Prompt 1:
Say whether each statement below agrees with the text on the summarization algorithm. Answer yes or no, and quote the words of the text that decide it.
(a) The output of the Term Frequency model serves as input to the Seq2Seq model.
(b) The extractive methods are limited in the size of input they can handle.
(c) The paraphraser is based on a PEGASUS model.
Prompt 2: Rewrite as a list the paragraph of the text on the summarization algorithm that begins "As shown in Figure 1," and keep its main facts.
Prompt 3: Retype everything in the text on the summarization algorithm from "How does our" down to "as final output.".

Provided text:
#####

How does our text summarization algorithm work in detail?
As shown in Figure 1, we use an ensemble architecture to simultaneously run an extractive summarization model based on Term Frequency (TF), TextRank (TR) and LexRank (LR) to get 3 candidate summaries. We take the TF output as input for the Seq2Seq model (Sutskever et. al, 2014). The encoder takes our extractive summary as input and ‘understands’ it in vectors. The decoder generates coherent and semantically equivalent paraphrases as final output.
Based on the evaluation metric using ROUGE-L and BLEU, we select the best out of all the models.
- The extractive methods (TF, TR, LR) have the advantage of generating the summary faster without limitation on input size. However, the summary is created by simply selecting the most important sentences from the document.
- Abstract methods (Seq2Seq) are more advanced, taking a pre-trained neural network to “understand” the document and create new sentences based on it. However, they suffer from the challenges we mentioned before for pre-trained models.
Our architecture takes the advantages from both approaches and compensates their drawbacks.
As paraphraser (at the top right of Figure 1), we selected the pre-trained model dedicated for paragraphing based on the best performant PEGASUS model.
For topics such as “asset quality” and “credit lending”, the domain-specific transformers
have been used because they were trained on specific finance and law data.

#####

Listed entries:
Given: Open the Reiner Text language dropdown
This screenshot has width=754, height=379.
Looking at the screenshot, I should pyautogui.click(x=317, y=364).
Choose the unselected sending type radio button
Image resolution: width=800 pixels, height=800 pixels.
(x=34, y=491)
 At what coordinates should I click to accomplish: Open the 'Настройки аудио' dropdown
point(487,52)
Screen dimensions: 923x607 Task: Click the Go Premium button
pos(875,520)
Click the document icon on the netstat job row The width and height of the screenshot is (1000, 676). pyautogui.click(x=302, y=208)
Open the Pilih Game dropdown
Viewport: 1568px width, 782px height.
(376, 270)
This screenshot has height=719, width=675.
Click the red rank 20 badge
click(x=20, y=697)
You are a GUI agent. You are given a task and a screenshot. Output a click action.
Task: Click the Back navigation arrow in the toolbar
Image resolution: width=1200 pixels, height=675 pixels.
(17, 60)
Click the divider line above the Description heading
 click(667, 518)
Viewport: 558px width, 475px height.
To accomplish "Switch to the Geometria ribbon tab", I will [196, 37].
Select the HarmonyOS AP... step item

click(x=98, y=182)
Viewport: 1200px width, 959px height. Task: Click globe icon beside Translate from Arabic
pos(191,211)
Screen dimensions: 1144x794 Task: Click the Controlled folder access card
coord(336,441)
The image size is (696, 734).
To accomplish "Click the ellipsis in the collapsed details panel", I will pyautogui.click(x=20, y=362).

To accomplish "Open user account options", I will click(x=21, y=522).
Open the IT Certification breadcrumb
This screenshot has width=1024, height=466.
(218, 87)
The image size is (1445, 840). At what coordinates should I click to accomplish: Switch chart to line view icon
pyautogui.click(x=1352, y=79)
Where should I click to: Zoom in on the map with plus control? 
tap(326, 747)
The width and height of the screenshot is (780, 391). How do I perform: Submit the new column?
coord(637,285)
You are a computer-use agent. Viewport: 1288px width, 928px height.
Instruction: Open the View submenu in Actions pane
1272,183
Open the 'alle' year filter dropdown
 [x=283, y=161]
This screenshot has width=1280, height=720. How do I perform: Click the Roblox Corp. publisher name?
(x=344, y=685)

#####

Task response 1:
(a) Yes: "We take the TF output as input for the Seq2Seq model"
(b) No: "without limitation on input size"
(c) Yes: "based on the best performant PEGASUS model"

Task response 2:
- An ensemble architecture (Figure 1) runs three extractive summarization models at the same time, based on Term Frequency (TF), TextRank (TR) and LexRank (LR), yielding 3 candidate summaries.
- The TF output becomes the input for a Seq2Seq model (Sutskever et. al, 2014).
- The encoder takes the extractive summary and "understands" it in vectors.
- The decoder produces coherent, semantically equivalent paraphrases as the final output.

Task response 3:
How does our text summarization algorithm work in detail?
As shown in Figure 1, we use an ensemble architecture to simultaneously run an extractive summarization model based on Term Frequency (TF), TextRank (TR) and LexRank (LR) to get 3 candidate summaries. We take the TF output as input for the Seq2Seq model (Sutskever et. al, 2014). The encoder takes our extractive summary as input and ‘understands’ it in vectors. The decoder generates coherent and semantically equivalent paraphrases as final output.